To be sure, Abbott’s 2006 pretax income would have jumped from $2.3 billion to $4.2 billion based on $2 billion worth of in-process R&D capitalized that year, and $400 million worth of cumulative in-process R&D from 2003 through 2005.
Meanwhile, Edward Lifesciences would have taken a hit to earnings if FAS 141(r) was in effect. Edward acquired no in-process R&D in 2006, and only $108 million worth of the assets during the three-year period. As a result, its 2006 reported pre-tax income would have dropped from $172 million to $151 million based on a 5-year amortization schedule, and to $167 million over a 20-year schedule — a decrease of 12.5 percent and 3.1 percent, respectively.
While companies that have the ability and cash to acquire in-process R&D annually will enjoy improved earnings in the current year, the FAS 141(r) boost will eventually be overtaken by amortization losses, once the buying binge stops.

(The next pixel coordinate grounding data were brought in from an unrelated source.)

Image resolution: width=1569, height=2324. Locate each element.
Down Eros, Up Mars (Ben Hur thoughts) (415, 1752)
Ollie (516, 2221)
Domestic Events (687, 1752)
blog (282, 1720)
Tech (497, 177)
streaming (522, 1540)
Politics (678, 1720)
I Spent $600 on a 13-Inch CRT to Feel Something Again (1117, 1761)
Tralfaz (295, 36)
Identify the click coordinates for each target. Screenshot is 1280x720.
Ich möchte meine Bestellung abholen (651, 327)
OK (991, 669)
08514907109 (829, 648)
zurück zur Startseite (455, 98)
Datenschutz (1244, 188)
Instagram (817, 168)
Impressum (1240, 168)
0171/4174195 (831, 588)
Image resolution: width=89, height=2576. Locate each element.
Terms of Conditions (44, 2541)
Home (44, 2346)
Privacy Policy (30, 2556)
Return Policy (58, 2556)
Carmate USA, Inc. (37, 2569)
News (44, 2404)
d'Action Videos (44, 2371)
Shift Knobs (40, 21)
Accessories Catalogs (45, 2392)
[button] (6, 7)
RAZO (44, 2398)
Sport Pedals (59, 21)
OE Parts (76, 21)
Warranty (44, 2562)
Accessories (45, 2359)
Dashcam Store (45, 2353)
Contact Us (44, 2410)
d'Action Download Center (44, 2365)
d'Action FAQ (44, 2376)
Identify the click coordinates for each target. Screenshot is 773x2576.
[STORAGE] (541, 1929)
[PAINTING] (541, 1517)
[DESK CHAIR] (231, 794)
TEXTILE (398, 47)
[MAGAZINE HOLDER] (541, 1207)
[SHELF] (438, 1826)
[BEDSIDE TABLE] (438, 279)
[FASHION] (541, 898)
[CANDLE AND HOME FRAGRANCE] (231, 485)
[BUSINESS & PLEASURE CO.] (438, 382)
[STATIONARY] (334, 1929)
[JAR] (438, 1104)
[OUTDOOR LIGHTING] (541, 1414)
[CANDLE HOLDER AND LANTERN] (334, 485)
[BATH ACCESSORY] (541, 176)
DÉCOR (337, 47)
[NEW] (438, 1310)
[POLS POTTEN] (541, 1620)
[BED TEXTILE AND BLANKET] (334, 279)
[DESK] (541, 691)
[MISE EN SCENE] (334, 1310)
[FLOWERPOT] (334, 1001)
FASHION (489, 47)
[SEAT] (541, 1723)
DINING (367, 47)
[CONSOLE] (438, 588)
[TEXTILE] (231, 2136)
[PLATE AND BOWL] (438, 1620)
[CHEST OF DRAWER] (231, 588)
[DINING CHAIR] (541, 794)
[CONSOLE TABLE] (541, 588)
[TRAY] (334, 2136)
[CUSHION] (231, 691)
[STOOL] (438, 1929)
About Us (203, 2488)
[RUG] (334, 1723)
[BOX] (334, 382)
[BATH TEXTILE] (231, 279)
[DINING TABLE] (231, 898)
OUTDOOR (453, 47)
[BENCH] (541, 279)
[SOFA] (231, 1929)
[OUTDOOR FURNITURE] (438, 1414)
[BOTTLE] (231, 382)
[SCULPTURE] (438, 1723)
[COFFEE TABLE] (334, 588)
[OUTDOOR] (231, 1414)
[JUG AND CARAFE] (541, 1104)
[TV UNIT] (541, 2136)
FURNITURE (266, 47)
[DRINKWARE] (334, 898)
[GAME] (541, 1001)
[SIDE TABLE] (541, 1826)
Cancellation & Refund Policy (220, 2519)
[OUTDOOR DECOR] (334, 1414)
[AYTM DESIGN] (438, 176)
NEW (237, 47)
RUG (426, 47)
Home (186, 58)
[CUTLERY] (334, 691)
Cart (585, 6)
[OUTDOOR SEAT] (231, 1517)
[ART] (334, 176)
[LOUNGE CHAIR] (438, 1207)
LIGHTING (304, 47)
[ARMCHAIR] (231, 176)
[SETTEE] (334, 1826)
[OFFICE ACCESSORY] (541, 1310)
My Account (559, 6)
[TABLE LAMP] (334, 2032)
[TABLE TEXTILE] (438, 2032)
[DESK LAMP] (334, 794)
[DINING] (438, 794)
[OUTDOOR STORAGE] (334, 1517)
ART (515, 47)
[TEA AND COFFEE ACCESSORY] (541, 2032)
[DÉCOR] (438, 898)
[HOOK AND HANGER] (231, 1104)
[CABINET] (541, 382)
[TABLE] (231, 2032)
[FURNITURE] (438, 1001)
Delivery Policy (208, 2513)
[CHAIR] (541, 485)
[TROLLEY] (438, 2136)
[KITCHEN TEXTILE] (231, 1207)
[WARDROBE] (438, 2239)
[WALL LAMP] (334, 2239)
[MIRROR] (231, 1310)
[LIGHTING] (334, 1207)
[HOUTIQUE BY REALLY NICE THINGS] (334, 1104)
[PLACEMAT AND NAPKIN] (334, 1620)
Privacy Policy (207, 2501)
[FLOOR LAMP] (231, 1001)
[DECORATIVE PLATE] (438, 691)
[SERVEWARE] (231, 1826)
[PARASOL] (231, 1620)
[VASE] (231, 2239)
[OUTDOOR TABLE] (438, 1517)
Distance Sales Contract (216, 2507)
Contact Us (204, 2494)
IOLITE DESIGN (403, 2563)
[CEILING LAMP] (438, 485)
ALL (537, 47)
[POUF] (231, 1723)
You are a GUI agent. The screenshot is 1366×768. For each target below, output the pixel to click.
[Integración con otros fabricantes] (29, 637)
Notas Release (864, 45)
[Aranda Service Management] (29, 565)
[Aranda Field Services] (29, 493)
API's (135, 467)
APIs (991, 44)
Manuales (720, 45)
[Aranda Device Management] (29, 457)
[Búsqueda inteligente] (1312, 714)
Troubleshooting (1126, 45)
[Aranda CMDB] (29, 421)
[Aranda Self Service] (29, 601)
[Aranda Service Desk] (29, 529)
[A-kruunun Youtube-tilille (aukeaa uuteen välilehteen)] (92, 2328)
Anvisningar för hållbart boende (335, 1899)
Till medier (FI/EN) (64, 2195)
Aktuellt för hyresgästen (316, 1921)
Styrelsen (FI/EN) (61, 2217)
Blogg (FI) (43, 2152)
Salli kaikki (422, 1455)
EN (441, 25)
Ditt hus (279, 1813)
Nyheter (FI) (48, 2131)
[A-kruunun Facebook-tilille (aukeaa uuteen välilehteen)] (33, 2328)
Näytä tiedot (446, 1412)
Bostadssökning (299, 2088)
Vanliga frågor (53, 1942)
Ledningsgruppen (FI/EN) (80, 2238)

In the end, FAS 141(r) is a rule about transparency. “If a company just paid good money for an asset, why not show it as an asset on your balance sheet?” asserts Mulford?
|Chart 1: What Would 2006 Financial Results Have Looked Like If FAS 141(r) Was in Effect?
The study measured the average percentage change to key balance sheet and income statement metrics.
|IPR&D/Goodwill||IPR&D/Net Sales||IPR&D/Total Assets||IPR&D/Total Equity|
|Medical equipment and supplies manufacturing||14.61%||2.82%||1.92%||4.29%|
|Computer systems design and related services||6.97%||4.13%||0.87%||1.50%|
|Source: “COMPUSTAT North America; Georgia Tech Financial Analysis Lab calculations.|
|Chart 2: Income Hit: What If FAS 141(r) Was in Effect in 2006?
The study examined the average percentage change in reported pretax income for in-process R&D over two amortization periods.
|Industry||Revised pretax income: 5-year amortization||Revised pretax income: 10-year amortization|
|All||- 1.12%||- 0.24%|
|Pharma/medicine||- 4.18%||- 091%|
|Computers/electronic products||- 4.18%||- 0.91%|
|Medical equipment and supplies manufacturing||- 1.12%||- 0.23%|
|Computer systems design and related services||- 0.39%||- 0.08%|
|* Only positive swing noted in the table.